Managing CSS: part 1, Factoring

By: on September 13, 2006

In these days of semantic markup, liquid three column layouts and image replacement it’s quite evident that using CSS is just not as simple as it promises to be. There’s not only the flow and box models to internalise, but the numerous quirks in how browsers implement them, and the constraints imposed by accessibility guidelines, and—well, special cases galore. As usual the solution is care, attention, and better tools.

Grouping rules

To start, there is the matter of how to arrange CSS code: One reason why CSS can be trouble to maintain is that there’s no obvious best factoring of rules. Do you clump like properties together under a single selector

h1, h2, h3, div.title  {color: #f3c;}

on the basis that there’s then one place to change that property of these related elements; or, group like selectors

h1 { color: #f3c; font-size: largest; font-weight: bold; }

so that the entire style of a particular set of related elements can be changed at once?
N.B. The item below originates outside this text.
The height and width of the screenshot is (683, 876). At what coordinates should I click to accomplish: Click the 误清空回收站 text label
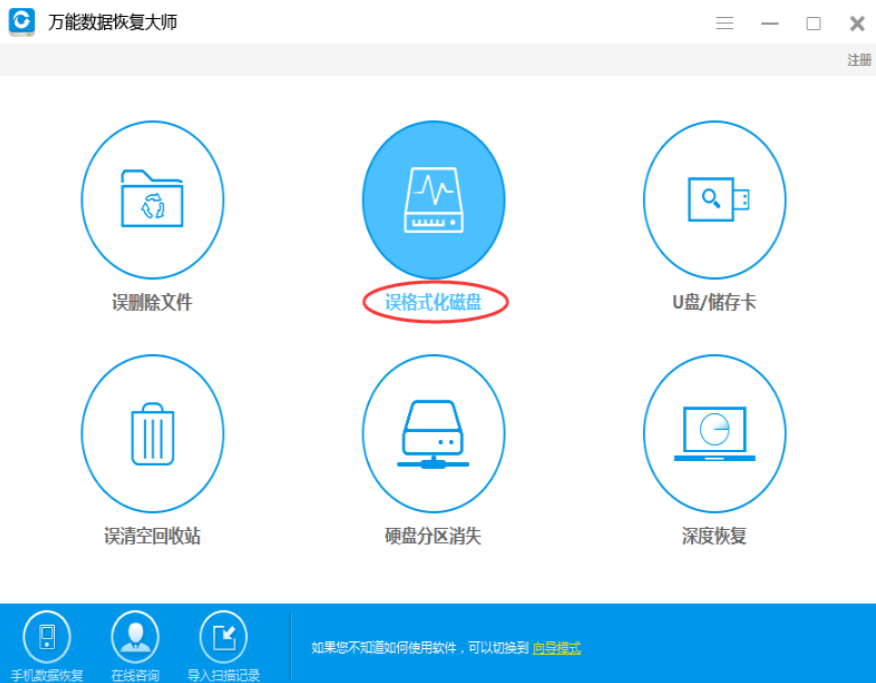pos(152,536)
There is at least one program that will automagically group rules for you, but it does it dumbly, collecting rules by common properties, and as it’s been pointed out, that’s not always what you want.

The real answer is that it depends on for what each property is intended. If a property is part of the overall theme, it should be in one place. Colours often fall into this category, as do fonts. If the property is a consequence of some extra semantics you’re asserting with your selector, it belongs with all the other such properties under one rule. For example, if I create a distinction between hyperlinks to elsewhere in my site and hyperlinks leading away from my site by using the class external, I would put all the properties related to external links in one rule.
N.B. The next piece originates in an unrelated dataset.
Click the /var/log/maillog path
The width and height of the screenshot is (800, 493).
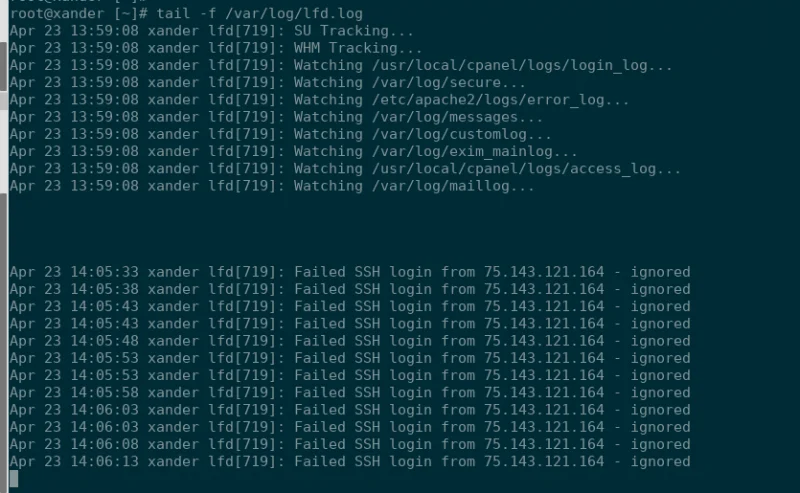click(x=453, y=186)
These rules may have related selectors:

// Thematic property --- this colour is part of my colour scheme
h1, h2, h3, div.title {color: #0f0;}

// Semantic properties -- I'm asserting a set of things that are titles
*.title {
  margin-left: 32px;
  background-image: url('images/title-marker.gif');
  background-repeat: no-repeat;

(Note to CSS standards authors: some extra sugar for selectors would be helpful, like distributing combinators over parentheses; for example thead (th, td) as shorthand for thead th, thead td)

Cascade Simply, Stupid

The typical practice is to put hooks in the HTML upon which to hang styles. An id attribute can be used for unique (per page) elements, and the class attribute can be used to create arbitrary sets of elements. This coupling between the HTML and the CSS introduces a maintenance burden, since when the HTML changes the CSS must change, and vice versa.

There’s many ways to select a particular element, and there’s many ways of getting a style to apply to an element. A question Mark Bernstein poses is how do you make sure your style applies to precisely the right set of elements, now and forever?

We want to minimise three things: the knock-on effect of changing the CSS or the HTML, the possibility of unintended matches, and dependencies between rules. We can go a long way with both by keeping selectors simple and predictable.

Use either very general selectors with thematic properties (“set all body text to green”), or very specific selectors (“the element with this ID has a blue background”). This makes it easier to predict which elements will be affected by a rule, and reduces the chance that undesired properties will be inherited.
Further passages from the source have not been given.